* Your objective:
Transcribe, word for word and without additions, each line below from the one containing "The height and width of the screenshot is (276, 642)." through the one containing "Given: Click the Rai News channel logo", both ends included.

· · · ·

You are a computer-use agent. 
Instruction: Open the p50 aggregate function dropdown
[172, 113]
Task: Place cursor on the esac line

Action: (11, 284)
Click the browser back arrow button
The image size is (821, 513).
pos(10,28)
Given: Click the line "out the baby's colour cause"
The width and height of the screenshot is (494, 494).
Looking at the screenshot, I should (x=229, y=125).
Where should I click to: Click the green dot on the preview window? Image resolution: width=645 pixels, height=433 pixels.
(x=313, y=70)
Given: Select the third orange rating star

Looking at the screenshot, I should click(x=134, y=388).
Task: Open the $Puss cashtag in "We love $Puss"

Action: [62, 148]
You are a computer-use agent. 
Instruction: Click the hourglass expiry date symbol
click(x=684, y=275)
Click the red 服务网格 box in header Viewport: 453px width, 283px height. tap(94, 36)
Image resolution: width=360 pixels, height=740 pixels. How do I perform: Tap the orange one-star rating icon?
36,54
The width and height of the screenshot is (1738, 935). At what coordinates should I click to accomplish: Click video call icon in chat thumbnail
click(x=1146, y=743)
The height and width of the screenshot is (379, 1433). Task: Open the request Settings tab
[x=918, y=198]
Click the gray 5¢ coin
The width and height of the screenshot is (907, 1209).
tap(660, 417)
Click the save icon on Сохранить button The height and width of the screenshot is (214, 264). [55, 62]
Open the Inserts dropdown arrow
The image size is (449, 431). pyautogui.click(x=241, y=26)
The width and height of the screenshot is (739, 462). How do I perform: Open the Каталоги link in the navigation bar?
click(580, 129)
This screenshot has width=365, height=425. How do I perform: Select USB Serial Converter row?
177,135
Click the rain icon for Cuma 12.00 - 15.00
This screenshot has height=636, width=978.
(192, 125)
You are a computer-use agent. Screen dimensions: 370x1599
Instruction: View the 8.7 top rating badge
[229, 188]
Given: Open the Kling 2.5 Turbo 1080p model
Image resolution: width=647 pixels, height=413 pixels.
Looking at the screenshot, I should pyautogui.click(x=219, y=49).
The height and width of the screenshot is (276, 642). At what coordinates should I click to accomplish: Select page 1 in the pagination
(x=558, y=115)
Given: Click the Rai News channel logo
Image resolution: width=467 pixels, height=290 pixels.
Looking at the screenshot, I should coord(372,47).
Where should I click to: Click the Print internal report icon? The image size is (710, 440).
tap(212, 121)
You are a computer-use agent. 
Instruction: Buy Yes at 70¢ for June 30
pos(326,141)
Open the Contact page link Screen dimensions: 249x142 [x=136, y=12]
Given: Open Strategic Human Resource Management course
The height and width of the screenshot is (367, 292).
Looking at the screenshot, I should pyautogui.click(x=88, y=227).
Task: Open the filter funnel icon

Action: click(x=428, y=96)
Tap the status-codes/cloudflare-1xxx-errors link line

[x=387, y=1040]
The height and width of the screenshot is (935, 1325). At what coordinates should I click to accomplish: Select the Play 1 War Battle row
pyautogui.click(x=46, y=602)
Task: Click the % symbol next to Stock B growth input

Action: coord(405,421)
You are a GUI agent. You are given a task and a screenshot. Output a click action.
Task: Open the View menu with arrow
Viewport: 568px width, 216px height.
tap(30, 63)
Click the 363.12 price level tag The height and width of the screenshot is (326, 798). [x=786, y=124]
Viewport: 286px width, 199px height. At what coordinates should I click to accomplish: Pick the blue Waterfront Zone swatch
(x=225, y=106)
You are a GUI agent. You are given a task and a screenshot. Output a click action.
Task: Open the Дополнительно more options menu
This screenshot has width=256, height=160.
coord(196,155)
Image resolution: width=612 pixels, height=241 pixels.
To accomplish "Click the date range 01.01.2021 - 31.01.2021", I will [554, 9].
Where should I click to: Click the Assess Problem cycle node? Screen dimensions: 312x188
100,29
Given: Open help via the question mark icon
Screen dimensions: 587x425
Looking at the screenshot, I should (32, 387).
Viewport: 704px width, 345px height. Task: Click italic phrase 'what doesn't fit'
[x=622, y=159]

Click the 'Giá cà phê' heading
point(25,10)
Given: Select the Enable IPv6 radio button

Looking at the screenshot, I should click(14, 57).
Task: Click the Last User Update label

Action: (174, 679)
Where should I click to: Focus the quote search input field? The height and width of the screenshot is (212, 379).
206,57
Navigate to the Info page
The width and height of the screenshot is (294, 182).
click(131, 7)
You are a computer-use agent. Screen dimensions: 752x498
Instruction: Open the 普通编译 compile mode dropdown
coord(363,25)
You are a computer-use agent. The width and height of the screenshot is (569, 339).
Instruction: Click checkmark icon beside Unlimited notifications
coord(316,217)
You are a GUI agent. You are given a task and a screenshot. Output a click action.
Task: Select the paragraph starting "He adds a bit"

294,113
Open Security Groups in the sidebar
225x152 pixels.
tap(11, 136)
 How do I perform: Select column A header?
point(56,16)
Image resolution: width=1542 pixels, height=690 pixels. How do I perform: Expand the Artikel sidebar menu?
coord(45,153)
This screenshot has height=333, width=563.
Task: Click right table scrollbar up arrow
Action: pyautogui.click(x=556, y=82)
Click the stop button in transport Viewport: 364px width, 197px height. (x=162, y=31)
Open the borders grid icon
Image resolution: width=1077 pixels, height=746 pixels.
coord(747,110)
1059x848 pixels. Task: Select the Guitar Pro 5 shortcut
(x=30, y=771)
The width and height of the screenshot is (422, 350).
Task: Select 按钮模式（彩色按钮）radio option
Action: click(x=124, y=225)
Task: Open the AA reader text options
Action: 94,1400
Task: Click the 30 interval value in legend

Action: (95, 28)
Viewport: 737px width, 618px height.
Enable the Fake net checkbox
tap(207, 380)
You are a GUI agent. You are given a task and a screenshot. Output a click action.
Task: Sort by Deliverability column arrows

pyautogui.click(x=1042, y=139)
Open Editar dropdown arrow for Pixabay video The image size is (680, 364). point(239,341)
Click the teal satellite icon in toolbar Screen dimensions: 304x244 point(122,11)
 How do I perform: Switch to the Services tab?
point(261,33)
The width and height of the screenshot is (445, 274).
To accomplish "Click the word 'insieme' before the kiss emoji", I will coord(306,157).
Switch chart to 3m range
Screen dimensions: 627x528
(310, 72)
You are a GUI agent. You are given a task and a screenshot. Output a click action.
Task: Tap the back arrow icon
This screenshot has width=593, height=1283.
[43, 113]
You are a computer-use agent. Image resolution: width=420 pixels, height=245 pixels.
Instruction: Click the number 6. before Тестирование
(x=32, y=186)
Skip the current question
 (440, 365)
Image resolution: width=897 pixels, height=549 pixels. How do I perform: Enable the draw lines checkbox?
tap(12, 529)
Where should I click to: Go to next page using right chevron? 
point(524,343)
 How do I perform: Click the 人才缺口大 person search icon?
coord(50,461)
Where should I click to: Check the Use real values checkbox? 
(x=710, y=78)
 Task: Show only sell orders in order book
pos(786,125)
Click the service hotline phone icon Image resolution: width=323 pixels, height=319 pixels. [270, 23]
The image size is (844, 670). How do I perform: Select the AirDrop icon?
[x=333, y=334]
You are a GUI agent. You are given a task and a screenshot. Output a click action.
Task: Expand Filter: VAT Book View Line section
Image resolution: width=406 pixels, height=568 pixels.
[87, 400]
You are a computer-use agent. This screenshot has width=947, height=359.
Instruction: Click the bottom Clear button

· · · ·

* Response for this exercise:
The height and width of the screenshot is (276, 642). At what coordinates should I click to accomplish: Select page 1 in the pagination
(x=558, y=115)
Given: Click the Rai News channel logo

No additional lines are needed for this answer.